Here’s a news release from Bill Seymour, the communications director at the state Department of Motor Vehicles, with some editing by the Blogster.
“Connecticut’s new two-hour training requirement for parents, the first in the nation when adopted in 2008, is successful in its aim to educate parents about safety risks and other issues associated with their teenager driving for the first time. A recent federally funded survey done for the DMV shows that 85 percebnt of the parents reported that the training gave them more information to use in their parenting responsibilities with a teen driver; 82 percent they would recommend these classes to parents of other teen drivers, and nearly half said that the session caused them to do something different to improve their own training of their teen drivers.
The survey also measured their knowledge and understanding of some critical issues with teen driving. While only about half knew that teen brain development issues could impair their driving, more than 65 percent were aware of the basic passenger restriction and curfew laws. This is the first such study done in the country on a required parent information session in the training process for teen drivers.
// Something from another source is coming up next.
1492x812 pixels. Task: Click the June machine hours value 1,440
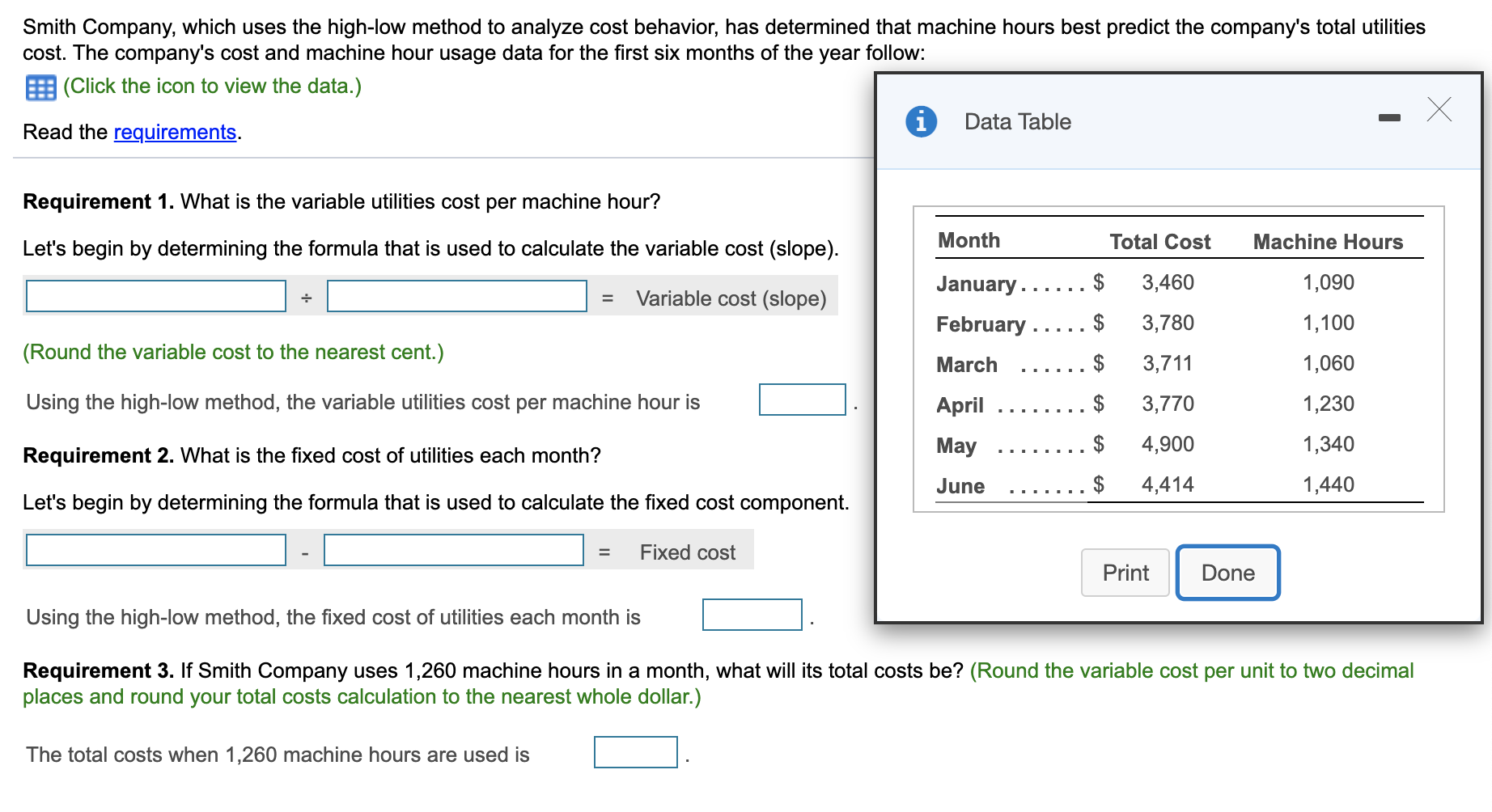click(x=1328, y=484)
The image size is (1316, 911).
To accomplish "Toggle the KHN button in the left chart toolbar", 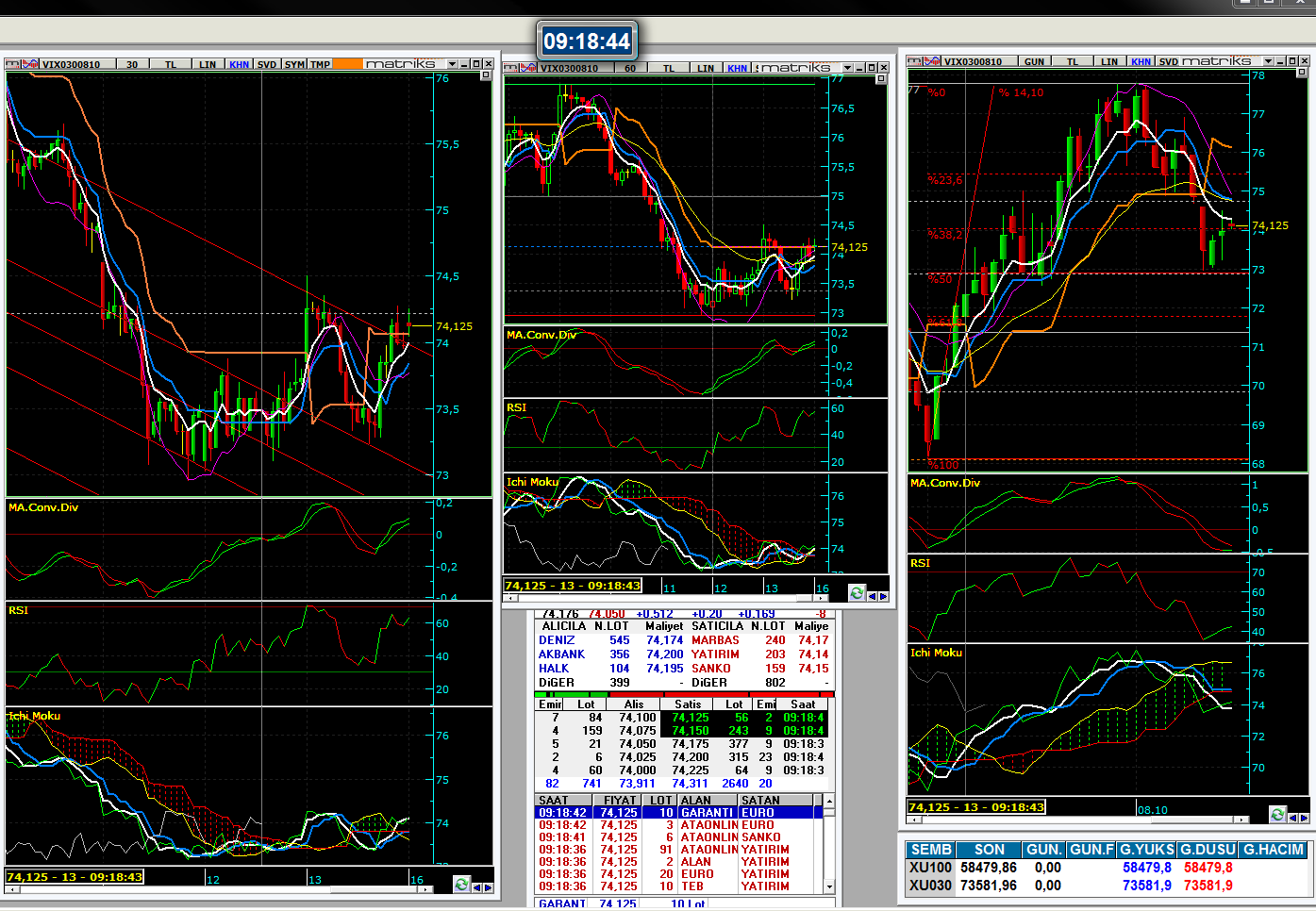I will pos(239,64).
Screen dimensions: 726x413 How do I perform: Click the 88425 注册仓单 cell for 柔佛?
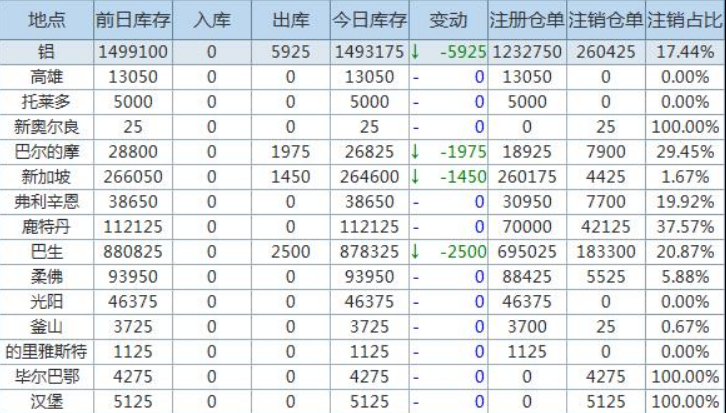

In the survey, almost half the parents also said that because of the training, they were doing things with their young drivers they would not have done otherwise, such as enforcing the laws, reminding young drivers about the laws and dedicating more quality time for instruction. Almost all parents were satisfied that all relevant topics were covered during the course.
All new drivers in Connecticut are required to take an eight-hour safe driving practices course at a driving school. Parents are required to attend two of these hours with their young driver to learn about various safety matters. The Department of Motor Vehicles provides driving schools with a general list of topics that must be covered in the two-hour parent/teen session.”